━━ Extrait à lire

Devenir médecin avec un bachelor en biologie ou en sciences infimières ? Cela serait bientôt possible. Pour Antonio Loprieno, qui a travaillé sur le sujet, il est temps de remettre en question nos vieux schémas de pensée.
Tout le monde est d’accord : aujourd’hui, la Suisse doit former davantage de médecins. Mais où et comment, la question reste ouverte. Le Secrétariat d’Etat à la formation, recherche et innovation (SEFRI) a mandaté ce printemps Antonio Loprieno*, président de la Chambre des hautes écoles universitaires, pour y réfléchir. Ce dernier s’est entretenu avec Travail.Suisse à propos du concept qu’il a développé sous le nom de Swiss Premed.
Dès 2017, l’EPF Zurich entend offrir une filière de bachelor de médecine dans le domaine scientifique technique. Pour le master, elle coopérera avec l’Université de Zurich et d’autres hautes écoles. Que pensez-vous de cette idée ?
Loprieno : elle correspond à mes propres réflexions sur la réorganisation des études de médecine. La filière actuelle n’a pas beaucoup changé depuis la réforme de Bologne. Encore aujourd’hui, la plupart des étudiant-e-s font tout leur cursus dans la même université. Avec une délimitation plus marquée entre le bachelor et le master, la formation sera plus flexible. Dans les pays anglo-saxons c’est le cas depuis toujours : les étudiants choisissent pour le premier cycle d’études une discipline scientifique et ils se spécialisent seulement au début du master. Sur cette base, je recommanderais même d’ouvrir les études de médecine aux diplômé-e-s des filières de bachelor scientifiques en général.
Est-ce que ce système ne fait pas courir le risque aux médecins de manquer de compétences spécifiques déterminantes?
Je ne crois pas, car premièrement, les deux premières années d’études sont déjà fortement axées sur les sciences. Les contenus cliniques sont enseignés en 3e année seulement. Deuxièmement, il faudrait créer une passerelle entre la filière du bachelor et celle du master pour rendre les étudiant-e-s aptes à étudier la médecine. Et troisièmement, comme la médecine devient toujours plus complexe, il nous faut des médecins de divers horizons.
Quelles sont les orientations que vous considérez comme compatibles avec un master en médecine ?
Par exemple la biologie, la technologie médicale et les sciences infirmières, mais pas les sciences sociales évidemment.

━━━━
━━ Items fournis

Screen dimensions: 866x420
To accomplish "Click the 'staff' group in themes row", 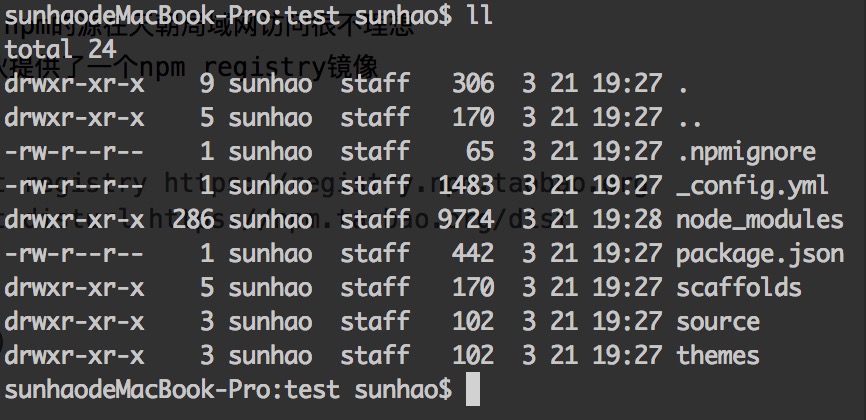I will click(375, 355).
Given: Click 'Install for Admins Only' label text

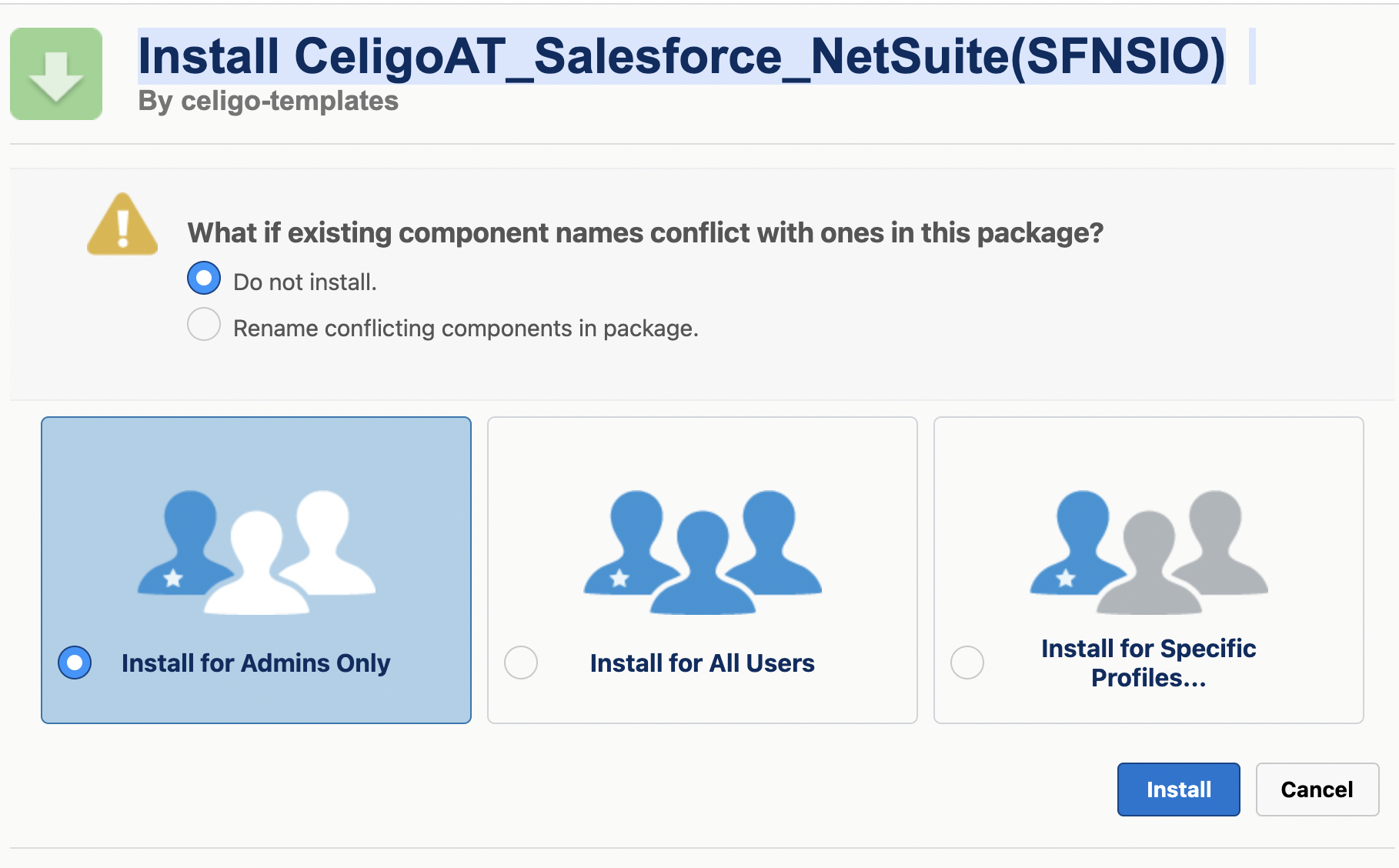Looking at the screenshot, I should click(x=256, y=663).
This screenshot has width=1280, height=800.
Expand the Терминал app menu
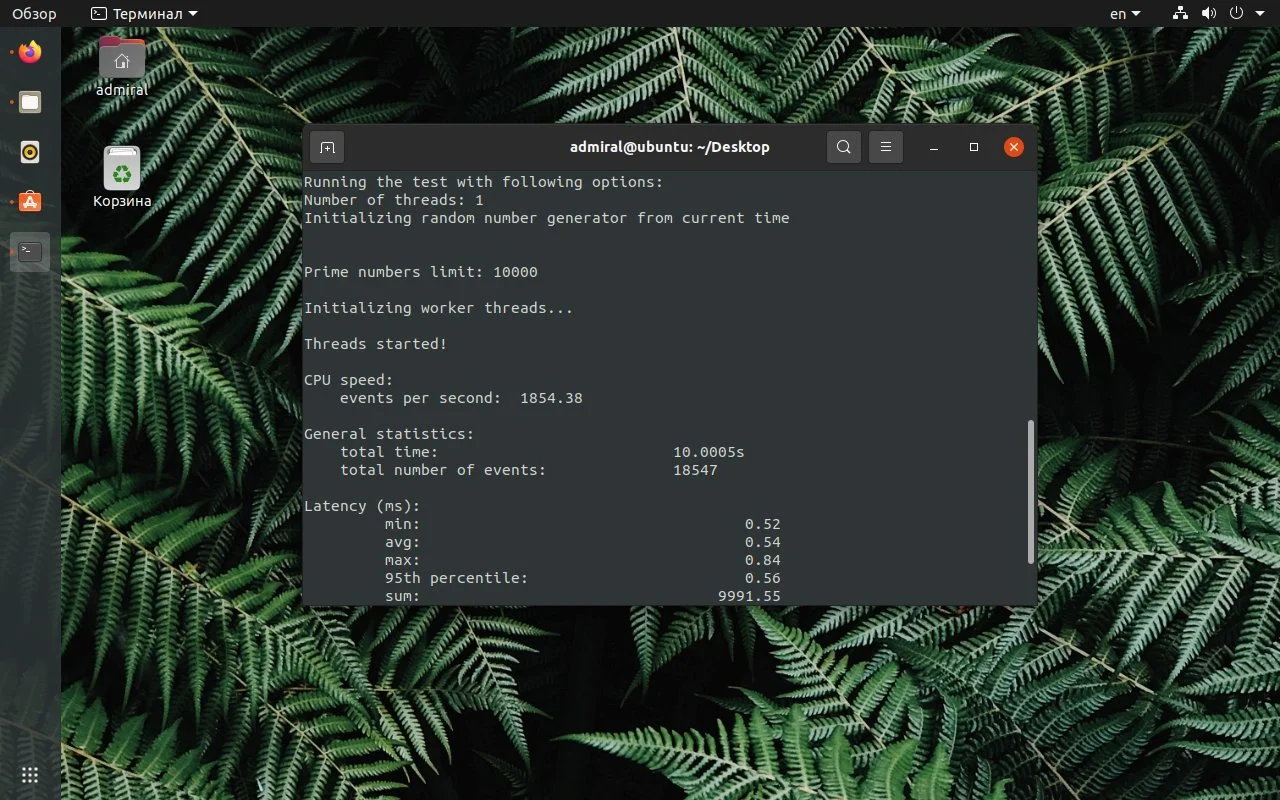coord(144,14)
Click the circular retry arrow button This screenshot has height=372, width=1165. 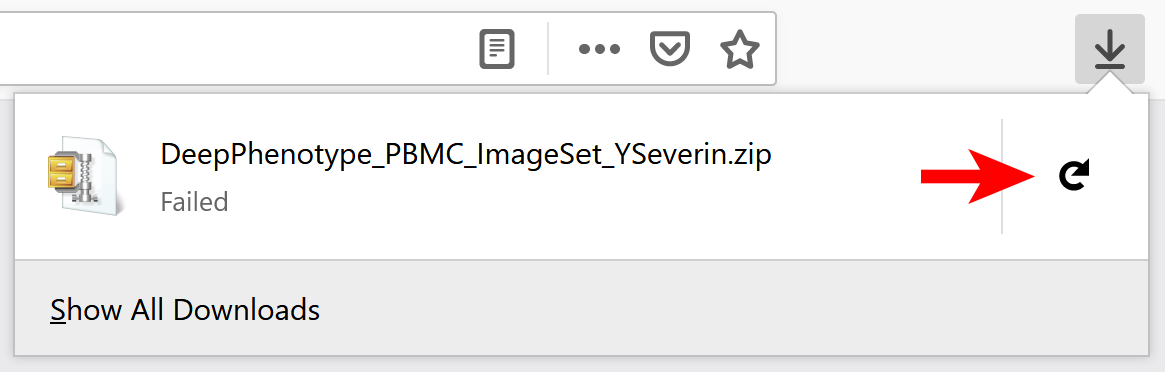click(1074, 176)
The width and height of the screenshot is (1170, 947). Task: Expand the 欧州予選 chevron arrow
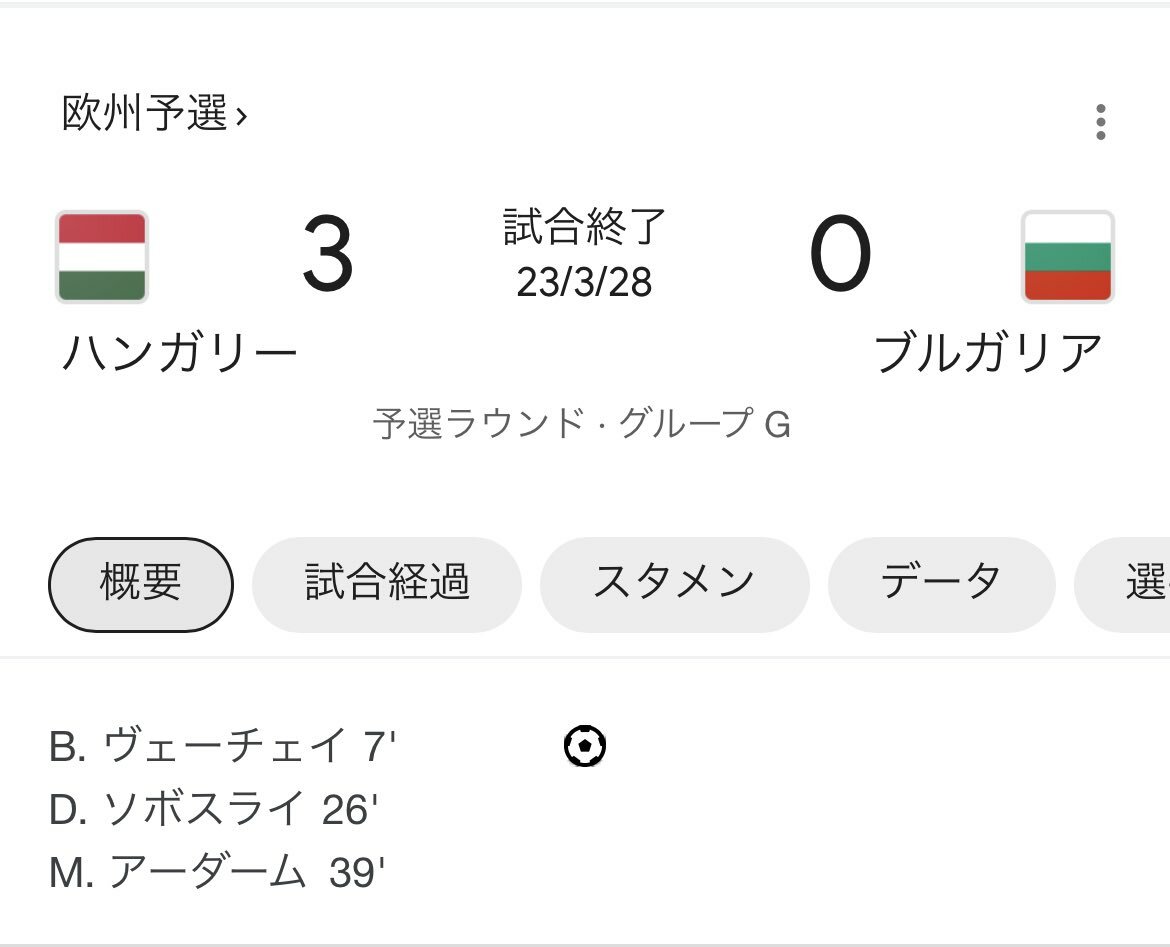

━━━━

### Questions à traiter
A - Dans l'entretien sur le concept Swiss Premed, pourquoi Antonio Loprieno ne croit-il pas que ce système fasse courir aux médecins le risque de manquer de compétences spécifiques déterminantes ? Répondez en une à trois phrases.
B - Répondez brièvement à ces questions sur l'entretien sur le concept Swiss Premed :
(i) Quel organisme a mandaté Antonio Loprieno pour réfléchir à la formation des médecins ?
(ii) À partir de quelle année l'EPF Zurich entend-elle offrir une filière de bachelor de médecine ?
(iii) Quelles orientations Antonio Loprieno cite-t-il comme compatibles avec un master en médecine ?
C - Donnez la suite de l'entretien sur le concept Swiss Premed après sa dernière réplique.
Les items ne sont pas utiles ici.

### Corrigé
A - Les deux premières années d'études sont déjà fortement axées sur les sciences, et les contenus cliniques ne sont enseignés qu'en 3e année. Il faudrait aussi créer une passerelle entre le bachelor et le master pour rendre les étudiant-e-s aptes à étudier la médecine. Enfin, la médecine devient toujours plus complexe et demande des médecins de divers horizons.

B -
(i) Le Secrétariat d'Etat à la formation, recherche et innovation (SEFRI).
(ii) À partir de 2017.
(iii) La biologie, la technologie médicale et les sciences infirmières.

C -
Les deux dernières sont des filières de haute école spécialisée, on brise un tabou non ?
Les hautes écoles universitaires et les hautes écoles spécialisées sont équivalentes mais différentes, voilà le credo. Il s’agit maintenant de concrétiser ce principe et de bousculer nos vieux schémas de pensée. Bien sûr, on ne va pas admettre tous ceux qui ont étudié les sciences infirmières. Il faudra établir des critères d’admission pour les professionnels du milieu médical. Les admissions sur dossier devraient également être possibles.
Le Conseil des Hautes Ecoles vient à nouveau de se prononcer pour le maintien du numerus clausus. Quelle place donnez-vous au test d’aptitude dans votre concept ?
Le numerus clausus n’a aucune influence sur le nombre des diplômes de master. La Suisse romande ne le connaît pas et pratique pour cette raison une sélection extrêmement rigoureuse au cours du premier cycle. Seuls 15 à 20 % des étudiant-e-s parviennent jusqu’au bachelor. Les restrictions d’admission sont néanmoins pertinentes du point de vue économique. Tous ceux qui réussissent un bachelor scientifique sont intellectuellement en mesure d’acquérir un master en médecine. La garantie du raccordement à la filière du master est beaucoup plus importante qu’un test d’aptitude.
Avez-vous déjà reçu des commentaires sur votre concept ?
J’ai présenté mes propositions au Conseil des Hautes Ecoles et à la Conférence des recteurs, qui les ont approuvées pour la plupart. L’avantage serait que des médecins suisses pourraient commencer à travailler d’autant plus rapidement. En effet, avec les mesures actuelles, cela durerait au moins jusqu’en 2023.
*Présidé dès 2008 de la Conférence des recteurs des universités de Suisse (CRUS), Antonio Loprieno, 60 ans, a été recteur de l’Université de Bâle et président de la Chambre des Hautes Ecoles universitaires de swissuniversities de 2000 à fin juillet 2015. Il s’est retiré pour se consacrer en tant qu’égyptologue à des activités de recherche et d’enseignement.